Architecture - AgentOS

AgentOS is built on a polyglot architecture where components written in Rust, TypeScript, and Python communicate through the iii-engine bus. Every component is a worker that registers functions - no frameworks, no vendor lock-in.

Architecture Overview

┌──────────────────────────────────────────────────────────────┐
│                        iii-engine                            │
│              Worker · Function · Trigger                     │
├──────────┬───────────┬───────────┬───────────┬───────────────┤
│ agent    │ security  │    llm    │  memory   │     wasm      │
│ core     │  rbac     │  router   │  store    │    sandbox    │
│ workflow │  audit    │ 25 LLMs   │  session  │   (wasmtime)  │
│ api      │  taint    │  catalog  │  recall   │    (Rust)     │
│ hand     │  sign     │   (Rust)  │  (Rust)   │               │
│ (Rust)   │  (Rust)   │           │           │               │
├──────────┴───────────┴───────────┴───────────┴───────────────┤
│                   Control Plane (Rust)                       │
│  realm · hierarchy · directive · mission · ledger            │
│  council · pulse · bridge (8 crates, 45 functions)           │
├──────────────────────────────────────────────────────────────┤
│  api · workflows · tools(60+) · skills · channels · hooks    │
│  approval · streaming · mcp · a2a · vault · browser · swarm  │
│  knowledge-graph · session-replay · skillkit · tool-profiles │
│                      (TypeScript)                            │
├──────────────────────────────────────────────────────────────┤
│                    embedding (Python)                        │
├──────────────────────────────────────────────────────────────┤
│     CLI (Rust)              TUI (Rust/ratatui)               │
└──────────────────────────────────────────────────────────────┘

Design Principles

Polyglot by Design

Use the right language for each task - Rust for performance, TypeScript for iteration speed, Python for ML.

No Frameworks

Every capability is a plain function. No magic, no vendor lock-in.

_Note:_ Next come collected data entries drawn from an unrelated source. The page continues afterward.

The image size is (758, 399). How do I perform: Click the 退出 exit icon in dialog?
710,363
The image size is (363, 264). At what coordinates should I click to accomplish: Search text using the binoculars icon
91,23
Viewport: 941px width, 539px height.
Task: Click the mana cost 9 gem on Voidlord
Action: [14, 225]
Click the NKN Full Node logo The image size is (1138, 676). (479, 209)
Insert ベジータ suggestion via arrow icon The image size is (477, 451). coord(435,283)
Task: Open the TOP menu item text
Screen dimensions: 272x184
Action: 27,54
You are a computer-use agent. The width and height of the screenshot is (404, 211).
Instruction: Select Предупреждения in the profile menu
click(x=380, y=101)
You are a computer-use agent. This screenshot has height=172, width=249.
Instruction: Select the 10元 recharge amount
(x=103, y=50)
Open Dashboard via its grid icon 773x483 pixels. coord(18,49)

Trigger-Based Communication

Components call each other via trigger(). Language doesn’t matter.

Hot-Swappable

Replace any component without touching others. Just register new functions.

The iii-engine Bus

At the center is the iii-engine - a WebSocket-based message bus that:

Accepts connections from workers (any language)
Stores function registry (all registered functions)
Routes invocations to the correct worker
Manages modules (state, queue, pubsub, cron, HTTP API)

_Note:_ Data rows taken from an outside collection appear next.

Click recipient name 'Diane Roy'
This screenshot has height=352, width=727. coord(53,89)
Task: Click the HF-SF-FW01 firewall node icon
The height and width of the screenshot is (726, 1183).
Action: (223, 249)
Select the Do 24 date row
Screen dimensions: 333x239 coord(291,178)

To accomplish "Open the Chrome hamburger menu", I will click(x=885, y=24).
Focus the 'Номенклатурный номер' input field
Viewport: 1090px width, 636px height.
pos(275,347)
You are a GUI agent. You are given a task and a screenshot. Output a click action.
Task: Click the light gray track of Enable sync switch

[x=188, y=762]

Every component connects to the iii-engine over WebSocket at ws://localhost:49134.

iii-engine Modules

The engine provides core services via modules:

# From config.yaml:1-68
port: 49134

modules:
  # HTTP REST API (port 3111)
  - class: modules::api::RestApiModule
    config:
      port: 3111
      host: 0.0.0.0
      concurrency_request_limit: 2048

  # State storage (file-based KV store)
  - class: modules::state::StateModule
    config:
      adapter:
        class: modules::state::adapters::KvStore
        config:
          store_method: file_based
          file_path: ./data/state

  # WebSocket streams (port 3112)
  - class: modules::stream::StreamModule
    config:
      port: 3112

  # Task queue
  - class: modules::queue::QueueModule
    config:
      adapter:
        class: modules::queue::BuiltinQueueAdapter

  # Pub/Sub messaging
  - class: modules::pubsub::PubSubModule
    config:
      adapter:
        class: modules::pubsub::LocalAdapter

  # Cron scheduler
  - class: modules::cron::CronModule
    config:
      adapter:
        class: modules::cron::KvCronAdapter

  # Key-value store
  - class: modules::kv_server::KvServer
    config:
      store_method: file_based
      file_path: ./data/kv
      save_interval_ms: 5000

  # Observability (OpenTelemetry)
  - class: modules::observability::OtelModule
    config:
      enabled: true
      exporter: memory
      metrics_enabled: true

Architecture Layers

Layer 1: Hot Path (Rust)

Performance-critical operations run in Rust:

Crate	LOC	Purpose	Key Functions
`agent-core`	320	ReAct agent loop	`agent::chat`, `agent::create`, `agent::list_tools`
`memory`	840	Session/episodic memory	`memory::store`, `memory::recall`, `memory::consolidate`
`llm-router`	320	25 LLM providers	`llm::route`, `llm::complete`
`security`	700	RBAC, audit, taint	`security::check_capability`, `security::scan_injection`
`wasm-sandbox`	180	WASM execution	`wasm::execute`

Why Rust? Low latency, high throughput, memory safety. The hot path handles every agent invocation.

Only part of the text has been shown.